Top of Recorded information

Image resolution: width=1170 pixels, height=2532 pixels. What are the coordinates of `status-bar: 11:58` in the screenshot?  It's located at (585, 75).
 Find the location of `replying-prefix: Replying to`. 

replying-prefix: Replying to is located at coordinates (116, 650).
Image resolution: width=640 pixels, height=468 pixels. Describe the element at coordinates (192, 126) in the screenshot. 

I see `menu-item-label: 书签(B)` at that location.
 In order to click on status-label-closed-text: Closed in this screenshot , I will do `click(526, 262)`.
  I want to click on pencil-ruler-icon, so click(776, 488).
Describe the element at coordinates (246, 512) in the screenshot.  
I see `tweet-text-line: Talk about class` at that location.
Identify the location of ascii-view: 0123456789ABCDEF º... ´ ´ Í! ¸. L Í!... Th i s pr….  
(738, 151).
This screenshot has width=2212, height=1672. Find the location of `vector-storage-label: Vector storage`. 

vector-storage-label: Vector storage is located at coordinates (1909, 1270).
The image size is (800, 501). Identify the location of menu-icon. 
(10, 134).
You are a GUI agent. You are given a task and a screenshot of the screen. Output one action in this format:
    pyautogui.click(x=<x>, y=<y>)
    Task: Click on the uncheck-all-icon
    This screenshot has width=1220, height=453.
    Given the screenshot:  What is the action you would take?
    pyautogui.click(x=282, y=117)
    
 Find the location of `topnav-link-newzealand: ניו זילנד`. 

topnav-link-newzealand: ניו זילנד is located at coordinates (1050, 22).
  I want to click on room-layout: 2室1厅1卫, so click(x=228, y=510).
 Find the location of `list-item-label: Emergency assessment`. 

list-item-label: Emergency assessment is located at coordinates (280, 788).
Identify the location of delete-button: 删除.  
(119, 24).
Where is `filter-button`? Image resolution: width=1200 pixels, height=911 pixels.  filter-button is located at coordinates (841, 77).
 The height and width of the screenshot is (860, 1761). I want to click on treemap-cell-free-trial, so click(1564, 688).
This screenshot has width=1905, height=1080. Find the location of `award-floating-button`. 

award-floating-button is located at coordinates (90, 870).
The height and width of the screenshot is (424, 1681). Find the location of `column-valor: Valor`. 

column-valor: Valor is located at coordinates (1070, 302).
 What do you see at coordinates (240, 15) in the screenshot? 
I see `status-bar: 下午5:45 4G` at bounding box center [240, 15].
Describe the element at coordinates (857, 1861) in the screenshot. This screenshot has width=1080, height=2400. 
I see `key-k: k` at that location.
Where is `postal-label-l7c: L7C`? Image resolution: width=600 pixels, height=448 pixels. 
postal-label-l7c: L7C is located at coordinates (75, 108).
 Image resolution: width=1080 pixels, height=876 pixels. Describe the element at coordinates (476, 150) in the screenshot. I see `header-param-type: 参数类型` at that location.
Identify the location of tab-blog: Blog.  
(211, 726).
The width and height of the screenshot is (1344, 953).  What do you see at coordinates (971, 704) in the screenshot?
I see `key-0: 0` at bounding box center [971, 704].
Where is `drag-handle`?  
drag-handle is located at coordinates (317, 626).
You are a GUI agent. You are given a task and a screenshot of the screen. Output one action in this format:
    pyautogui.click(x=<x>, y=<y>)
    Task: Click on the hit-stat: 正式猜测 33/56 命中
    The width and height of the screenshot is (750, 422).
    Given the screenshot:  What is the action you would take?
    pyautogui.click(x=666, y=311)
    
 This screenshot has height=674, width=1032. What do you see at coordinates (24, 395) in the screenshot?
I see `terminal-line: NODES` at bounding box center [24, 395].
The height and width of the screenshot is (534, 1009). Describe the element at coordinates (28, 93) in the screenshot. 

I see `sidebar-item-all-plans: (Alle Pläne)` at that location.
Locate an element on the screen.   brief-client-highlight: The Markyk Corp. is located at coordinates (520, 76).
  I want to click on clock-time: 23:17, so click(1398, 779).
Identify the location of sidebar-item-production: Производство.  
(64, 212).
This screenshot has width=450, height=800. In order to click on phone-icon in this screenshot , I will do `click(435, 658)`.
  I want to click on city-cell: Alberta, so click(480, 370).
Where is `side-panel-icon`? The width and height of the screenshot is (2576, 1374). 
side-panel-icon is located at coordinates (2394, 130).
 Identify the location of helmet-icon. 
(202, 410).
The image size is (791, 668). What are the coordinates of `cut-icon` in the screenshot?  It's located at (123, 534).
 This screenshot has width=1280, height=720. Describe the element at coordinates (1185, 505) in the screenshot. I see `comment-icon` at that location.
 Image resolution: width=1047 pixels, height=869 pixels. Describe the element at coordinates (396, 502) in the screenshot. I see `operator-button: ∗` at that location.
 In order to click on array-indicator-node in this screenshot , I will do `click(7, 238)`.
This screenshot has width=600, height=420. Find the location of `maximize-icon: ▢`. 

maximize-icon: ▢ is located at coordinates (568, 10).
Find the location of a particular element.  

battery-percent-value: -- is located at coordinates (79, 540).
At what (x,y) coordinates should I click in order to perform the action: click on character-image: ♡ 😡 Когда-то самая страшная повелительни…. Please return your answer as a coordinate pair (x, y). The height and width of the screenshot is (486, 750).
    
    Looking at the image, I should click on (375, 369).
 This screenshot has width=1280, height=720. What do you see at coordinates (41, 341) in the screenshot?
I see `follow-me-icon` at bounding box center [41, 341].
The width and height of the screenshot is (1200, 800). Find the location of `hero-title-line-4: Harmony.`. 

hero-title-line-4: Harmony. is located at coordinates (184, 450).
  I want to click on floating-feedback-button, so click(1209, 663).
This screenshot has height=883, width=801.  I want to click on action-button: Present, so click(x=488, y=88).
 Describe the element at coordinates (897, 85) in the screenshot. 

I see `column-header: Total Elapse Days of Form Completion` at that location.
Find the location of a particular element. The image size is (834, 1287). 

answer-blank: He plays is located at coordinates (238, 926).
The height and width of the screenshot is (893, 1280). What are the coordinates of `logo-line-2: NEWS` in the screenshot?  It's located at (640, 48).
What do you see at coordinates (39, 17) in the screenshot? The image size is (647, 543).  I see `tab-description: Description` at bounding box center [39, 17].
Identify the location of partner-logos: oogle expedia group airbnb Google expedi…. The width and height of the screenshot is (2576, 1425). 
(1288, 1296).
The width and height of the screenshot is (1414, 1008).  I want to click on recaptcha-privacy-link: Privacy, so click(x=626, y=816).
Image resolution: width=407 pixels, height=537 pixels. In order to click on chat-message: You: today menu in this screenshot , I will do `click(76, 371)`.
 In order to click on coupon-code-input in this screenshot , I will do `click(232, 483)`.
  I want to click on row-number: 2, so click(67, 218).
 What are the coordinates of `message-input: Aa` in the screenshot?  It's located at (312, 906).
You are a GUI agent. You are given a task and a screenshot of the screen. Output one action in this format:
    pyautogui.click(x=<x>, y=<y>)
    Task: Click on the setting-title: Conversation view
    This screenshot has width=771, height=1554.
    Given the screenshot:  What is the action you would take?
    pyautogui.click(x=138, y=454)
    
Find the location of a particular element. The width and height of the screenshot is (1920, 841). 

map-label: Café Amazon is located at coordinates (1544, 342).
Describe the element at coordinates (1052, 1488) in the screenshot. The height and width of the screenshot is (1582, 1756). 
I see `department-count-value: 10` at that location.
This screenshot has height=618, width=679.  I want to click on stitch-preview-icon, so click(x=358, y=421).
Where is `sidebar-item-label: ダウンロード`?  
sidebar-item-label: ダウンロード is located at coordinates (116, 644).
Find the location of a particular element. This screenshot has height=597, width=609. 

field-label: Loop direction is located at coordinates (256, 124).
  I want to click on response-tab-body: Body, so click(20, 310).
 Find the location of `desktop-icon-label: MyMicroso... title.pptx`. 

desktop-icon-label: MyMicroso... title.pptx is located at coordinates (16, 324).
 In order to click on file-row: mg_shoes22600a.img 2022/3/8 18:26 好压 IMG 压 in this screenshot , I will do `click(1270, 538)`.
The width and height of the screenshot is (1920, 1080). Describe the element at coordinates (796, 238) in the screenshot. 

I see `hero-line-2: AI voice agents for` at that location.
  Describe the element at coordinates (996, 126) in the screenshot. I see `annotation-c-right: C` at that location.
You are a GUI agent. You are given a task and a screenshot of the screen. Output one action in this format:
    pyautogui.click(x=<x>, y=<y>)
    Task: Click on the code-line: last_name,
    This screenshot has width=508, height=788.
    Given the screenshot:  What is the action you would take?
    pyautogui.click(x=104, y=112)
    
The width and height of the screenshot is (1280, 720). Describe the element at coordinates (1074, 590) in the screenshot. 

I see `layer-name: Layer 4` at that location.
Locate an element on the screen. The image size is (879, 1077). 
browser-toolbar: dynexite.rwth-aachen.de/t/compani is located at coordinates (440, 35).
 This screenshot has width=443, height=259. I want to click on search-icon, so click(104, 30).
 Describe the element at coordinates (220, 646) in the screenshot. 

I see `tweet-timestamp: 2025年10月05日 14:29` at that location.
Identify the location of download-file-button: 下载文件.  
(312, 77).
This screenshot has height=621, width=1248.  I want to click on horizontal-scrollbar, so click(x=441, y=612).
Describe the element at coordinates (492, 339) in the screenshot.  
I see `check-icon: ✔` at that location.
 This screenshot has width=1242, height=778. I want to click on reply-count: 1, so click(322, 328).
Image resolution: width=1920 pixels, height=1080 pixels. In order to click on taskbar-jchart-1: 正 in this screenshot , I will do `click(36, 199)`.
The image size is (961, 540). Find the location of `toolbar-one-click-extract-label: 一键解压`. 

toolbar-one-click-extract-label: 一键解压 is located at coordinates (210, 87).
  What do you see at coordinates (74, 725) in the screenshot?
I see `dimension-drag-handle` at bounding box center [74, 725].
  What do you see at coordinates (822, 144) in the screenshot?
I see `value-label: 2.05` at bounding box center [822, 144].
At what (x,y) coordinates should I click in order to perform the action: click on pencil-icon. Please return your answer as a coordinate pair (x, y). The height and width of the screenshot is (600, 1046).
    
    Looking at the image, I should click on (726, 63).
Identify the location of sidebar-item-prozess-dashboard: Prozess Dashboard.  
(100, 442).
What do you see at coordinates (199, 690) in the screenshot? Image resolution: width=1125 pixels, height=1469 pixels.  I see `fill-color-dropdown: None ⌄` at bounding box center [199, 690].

Bottom of Recorded information

Locate every line in the items above that contains the string "floating", and copy each such line.

→ **Completed exercise**:
This screenshot has width=1905, height=1080. Find the location of `award-floating-button`. 
award-floating-button is located at coordinates (90, 870).
  I want to click on floating-feedback-button, so click(1209, 663).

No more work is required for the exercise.